The project overview on identifying van Gogh's paintings says that a painting's authorship can determine several kinds of value. List all of them.

── Passage shown

CS 639 Final Project

An Automatic Method of Identifying Vincent van Gogh’s Paintings

Anze Xie (Andy)

vg

view final report

view presentation

Problem Overview and Motivation

The authorship of a piece of fine-art painting is very important since it can determine the art value, market value and historic value of the painting[2]. The common method employed by art specialists to identify the author of a painting is to scan the painting with UV light or X-rays[3]. However, these methods are invasive to the paintings and may cause some potential negative influence to the paintings. With the latest computer vision technologies and machine learning algorithms, it is possible to develop an automatic and non-invasive method to identify the authorship of paintings. Also, such method may help to improve the efficiency of data management for online databases. With the rapid development of information and communication technology, a significant number of fine-art paintings are upload to online datasets. An automatic method that can classify these paintings into different genres and authorships can make the process of managing these databases easier. The main focus of this project is to implement an automatic method to identify Vincent van Gogh’s paintings that was proposed by Folego et al.[1].

────
── Dataset excerpt

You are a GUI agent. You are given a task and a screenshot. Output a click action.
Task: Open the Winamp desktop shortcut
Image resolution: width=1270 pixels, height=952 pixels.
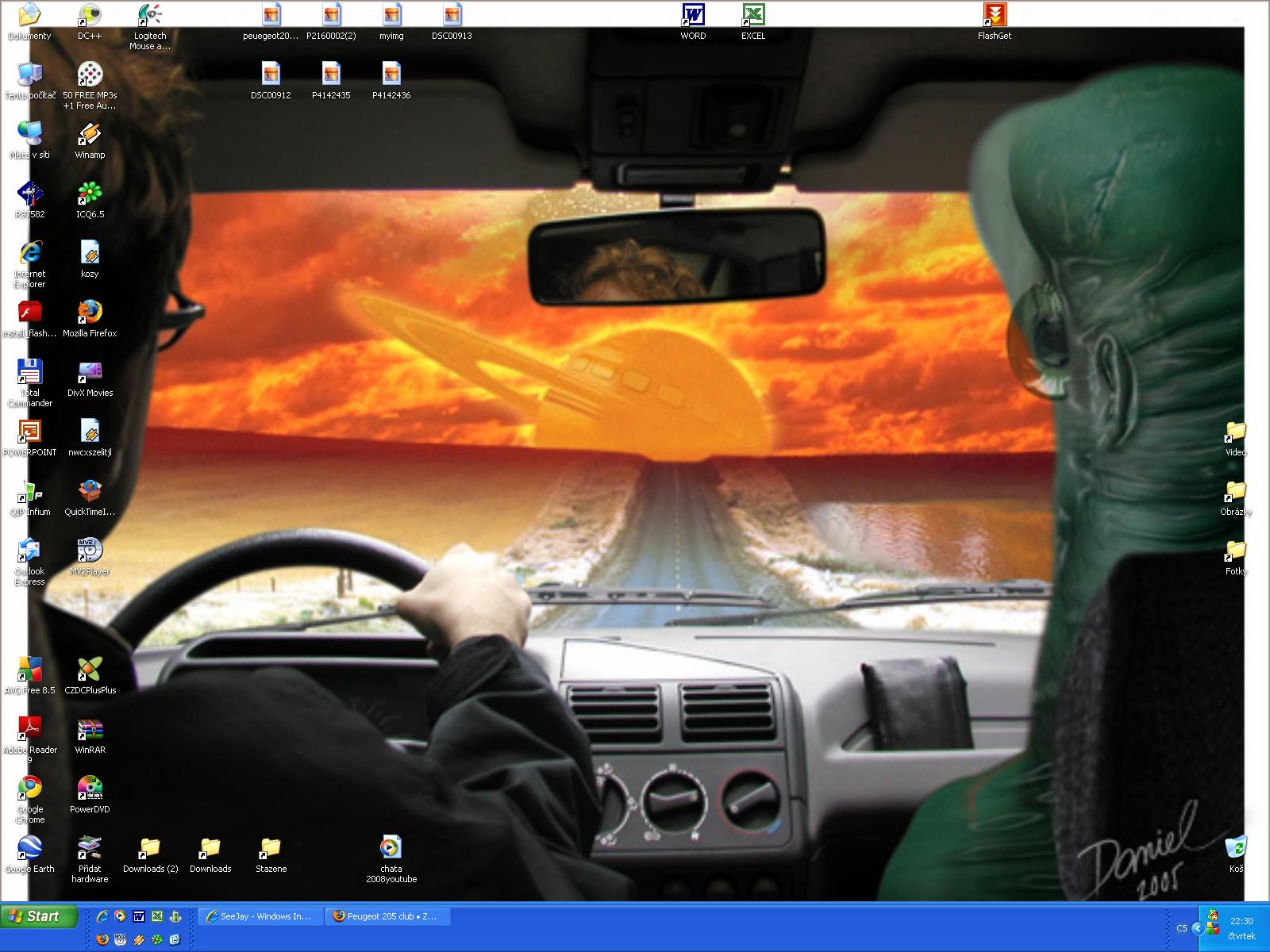tap(90, 135)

────

◆ Solution below:
Art value, market value, and historic value.